This is what I must remember

This morning at work, after the normal morning tasks of coffee making and ice gathering, after cleaning up the conference room from last night’s dinner,

after scrubbing dried/soggy lasagna off of a plastic utensil in a sink that won’t stay on consistently because hello, plastic utensils are very much worth this kind of cleaning effort,

after reading just the beginning of another blog post about laundry and tedium and the desert fathers who sought the spirituality of the most menial tasks, after clicking to something else because that kind of truth feels like too much this morning, after reminding myself: you have a job, this is good, be grateful,

after that, I poured myself a cup of coffee, sat down at my desk, dumped a couple packets of creamer, and just stared into the smooth, unperturbable surface, its color embarrassingly closer to white than black.

I feel stretched thin, and I don’t know why; my life is so good. I don’t want more. I don’t want better. I just want to feel less exhausted.

I want to embody hopeful anticipation, without haste, without impatience. I want to be kind and generous and open-palmed, all those things I’ve never been all that good at, but boy would life be easier if I was.

I want the advent to wrap itself around me, to change me. I want to embrace this real hope and good light that won’t be muddled by the mundane or rocked by my failures.
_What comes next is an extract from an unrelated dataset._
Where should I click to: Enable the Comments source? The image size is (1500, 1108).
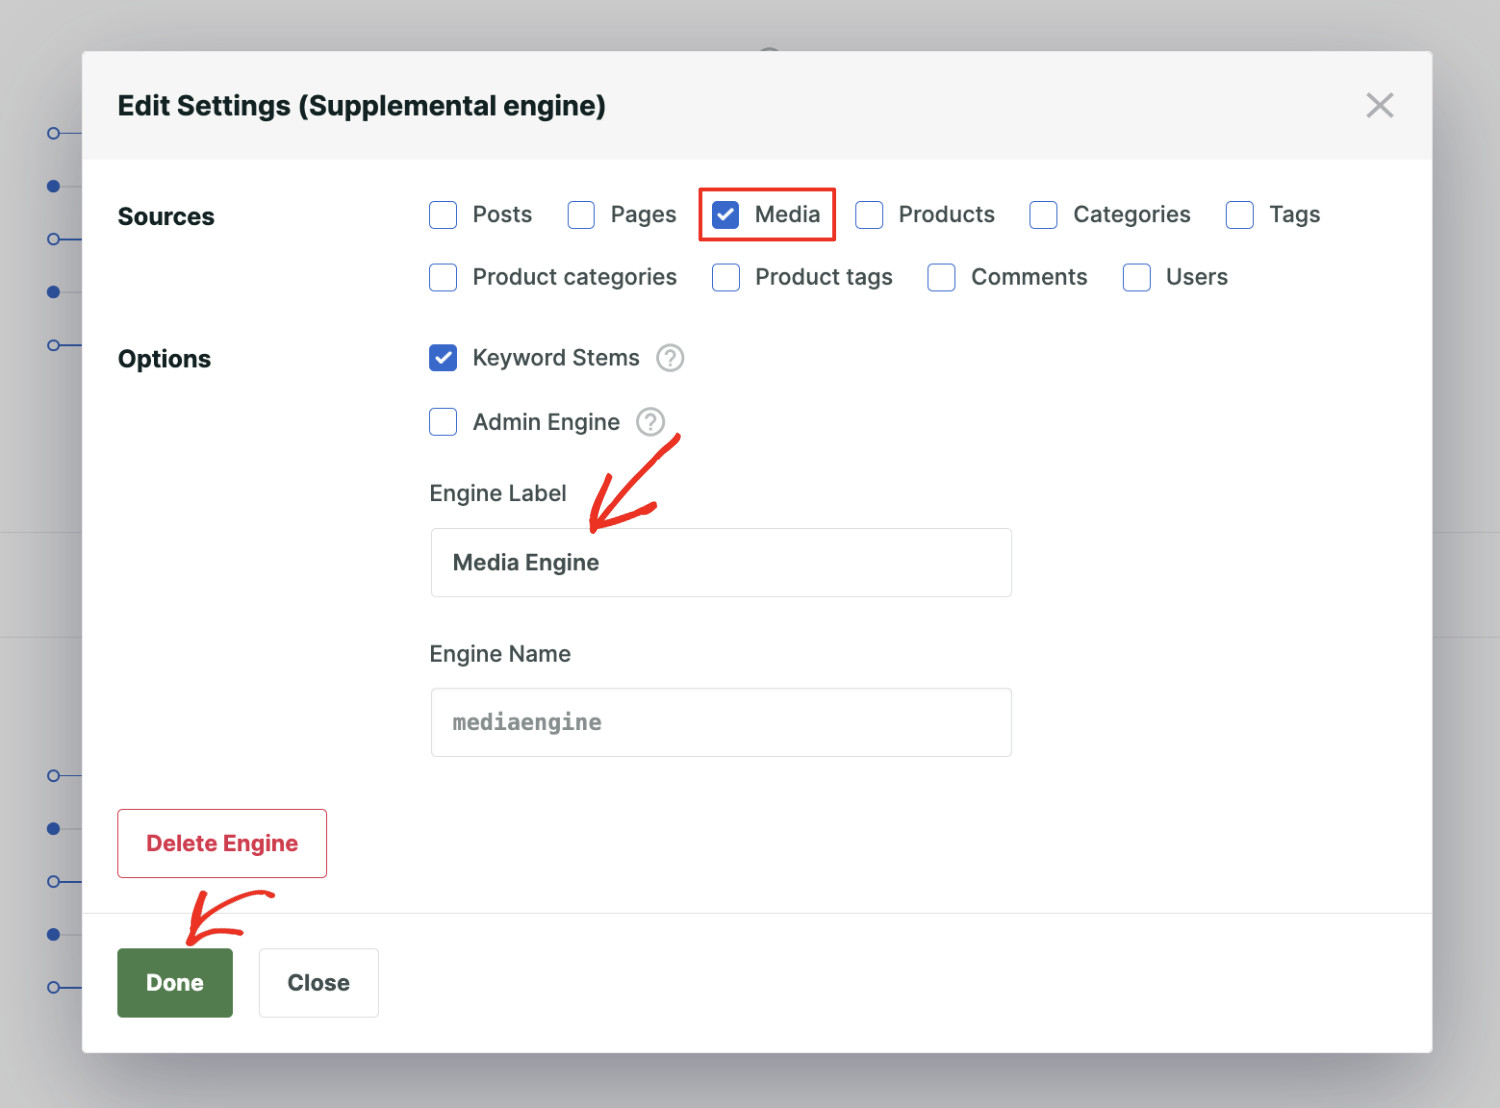click(x=941, y=277)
And it’s hard without a church, I tell you. It’s hard without community. It’s hard, sometimes, to force yourself to create the thing you know you need, because if you could just have it already, it would be so much easier to get started.


I tried to remember the last time my heart and soul and mind felt this weight, these frustrated, negative thoughts that seem to fly through my mind faster than I can shoot them down. The last time I darn near hated myself for my own inability to just be happy already.
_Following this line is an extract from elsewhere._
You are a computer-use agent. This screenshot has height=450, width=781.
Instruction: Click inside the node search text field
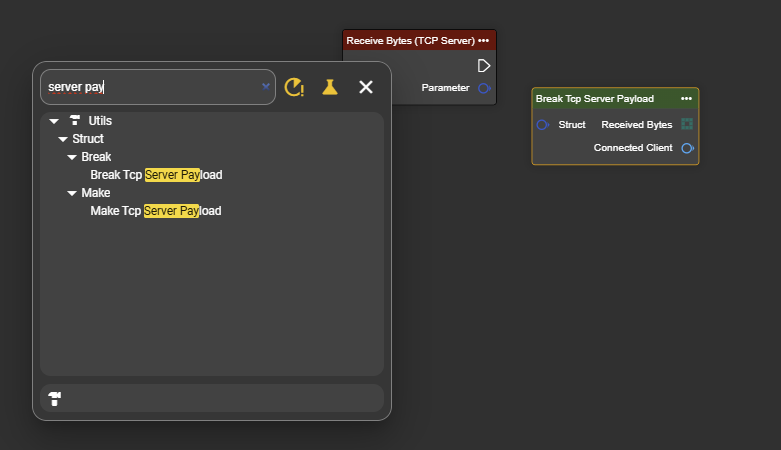click(x=150, y=87)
I know it was like this shortly after I moved to Abilene. Oh, I hated Abilene. I hated its endlessly confusing roads. I hated the complete lack of a drainage system that resulted in a biblical flood every time in rained for more than 20 minutes. I missed my family. I missed my church. I missed Super Target.

I missed the life I had expected for myself. The one where I went off to college, and suddenly became a different person, where making friends was easy, and I was not only the most brilliant student of all time, but also the life of the party.
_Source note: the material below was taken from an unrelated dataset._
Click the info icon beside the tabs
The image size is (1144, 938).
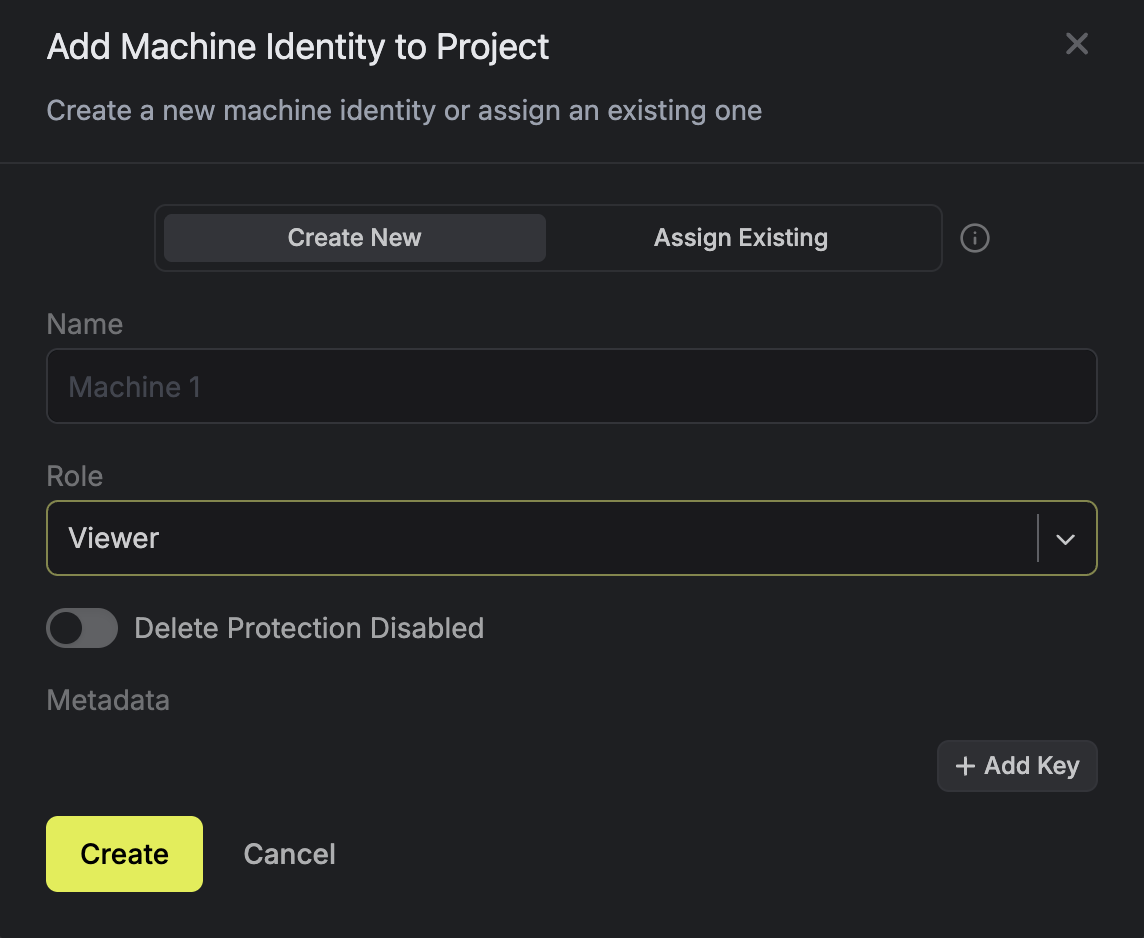[x=974, y=238]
I think I was disappointed by how much harder it is to live in the reality of a moment than to imagine it. And I think I missed out on a whole year of loving that place because I was too busy focusing on the life I expected.


The Sunday before graduation, we met one last time at the house in which we had gathered for almost two years. Each arriving to our little family holiday, laden with food and gifts and grace, greeted with hugs and cheerful exclamations.

We laughed uproariously, talked of deep things, drank more than our fair share of Mark’s darkest of dark roasts. We repeated our stories, shared our tears, offered our endless thanks.


And before we left, Gina, the kindest of hostesses, commissioned us. Reminded us that we were about to go out, that we had been given this gift of real and true love for a time, for a purpose. 

We knew a community that was real, a community of joy and hard questions and “I love you” and “this doesn’t end here”. We would not be fooled by the cheaper imitations, we would not be placated by shallow and nice.

And so we left Abilene, left the house on Lincoln, but carry with us not a bitterness of what we left behind, but a hopeful charge, a belief, that here too, anywhere, we can cultivate a garden that blooms in generosity and faithfulness.

We are not passive victims of our circumstance; but willful participants. So we can bake the cake and offer it with open arms, invite them in, surrender our home and our coffee, gather around the table and share the bread, even if we don’t call it that.

We’ve done it before. It just takes time.



So maybe the moral is that I’m still being taught patience, after all these years. How to be patient with new places, how to be patient with myself, how to wait happily, expectantly, resting in the gracious gift of this one, spectacular life.